Die Menschen in Haltern versuchen ihrer Trauer Ausdruck zu verleihen. Sceenshot von der Facebook-Seite "We love Haltern".
Die Menschen in Haltern versuchen ihrer Trauer Ausdruck zu verleihen. Sceenshot von der Facebook-Seite „We love Haltern“.

Der Tod von 18 Schülern und Lehrerinnen bei dem Absturz einer Germanwings-Maschine in Frankreich hinterlässt die Stadt Haltern fassungslos. «An unserer Schule wird nichts mehr so sein, wie es vorher war», sagte Ulrich Wessel, der Leiter des Joseph-König-Gymnasiums. Schüler, Eltern und Lehrer kamen am Mittwoch zusammen, sie stellten vor der Schule Kerzen auf, legten Blumen nieder und versuchten, sich gegenseitig Trost zu spenden.

> Angezeigte Daten
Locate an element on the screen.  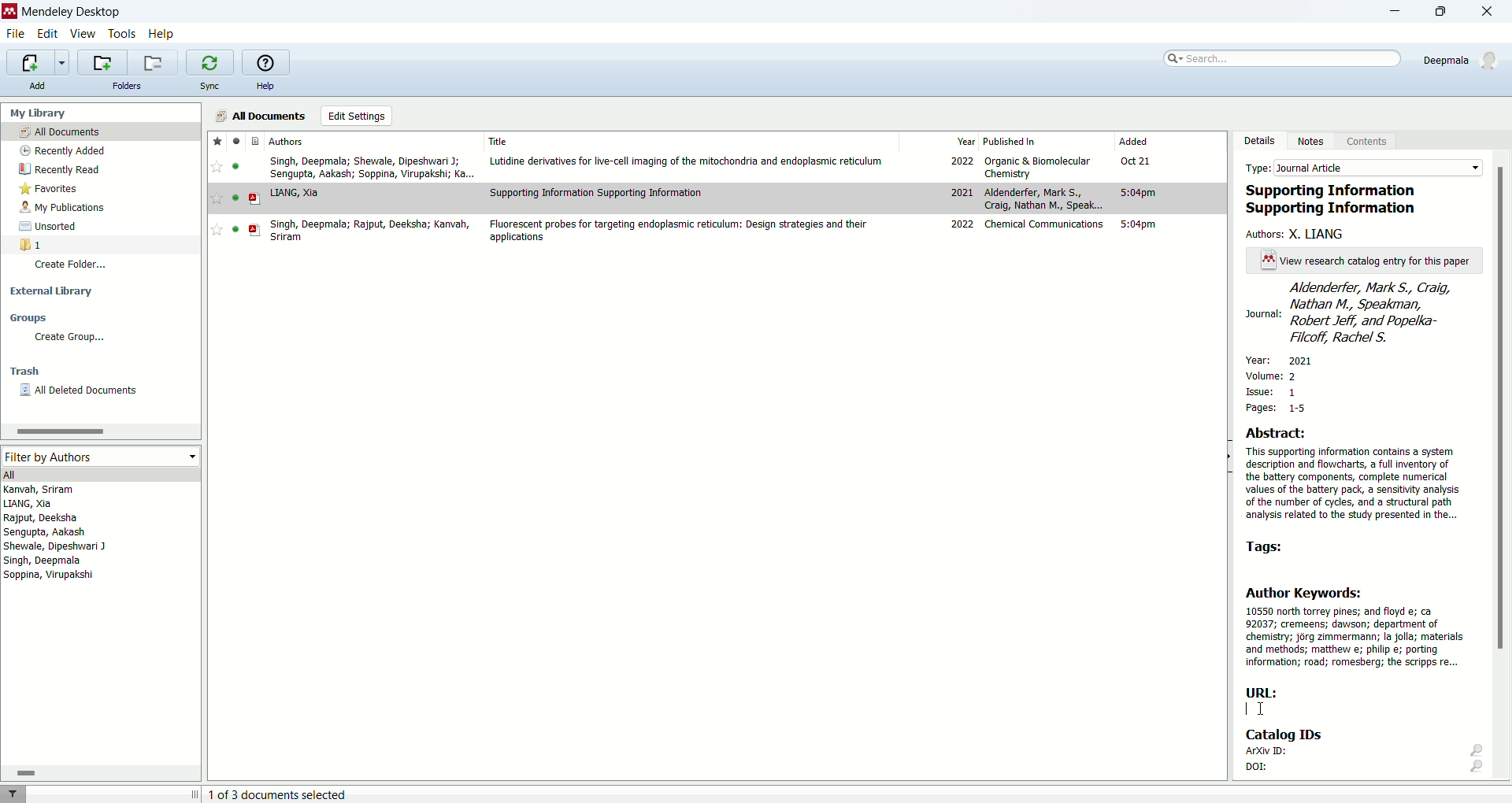
close is located at coordinates (1488, 11).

> Gestellte Aufgabe
Schreibe aus dem vorliegenden Text die Passage von „Der Tod von“ bis einschließlich „Trost zu spenden.“ noch einmal ab. Benenne dabei „Joseph-König-Gymnasiums“ in „Gymnasiums Haltern“ um.

> Vollständige Lösung
Der Tod von 18 Schülern und Lehrerinnen bei dem Absturz einer Germanwings-Maschine in Frankreich hinterlässt die Stadt Haltern fassungslos. «An unserer Schule wird nichts mehr so sein, wie es vorher war», sagte Ulrich Wessel, der Leiter des Gymnasiums Haltern. Schüler, Eltern und Lehrer kamen am Mittwoch zusammen, sie stellten vor der Schule Kerzen auf, legten Blumen nieder und versuchten, sich gegenseitig Trost zu spenden.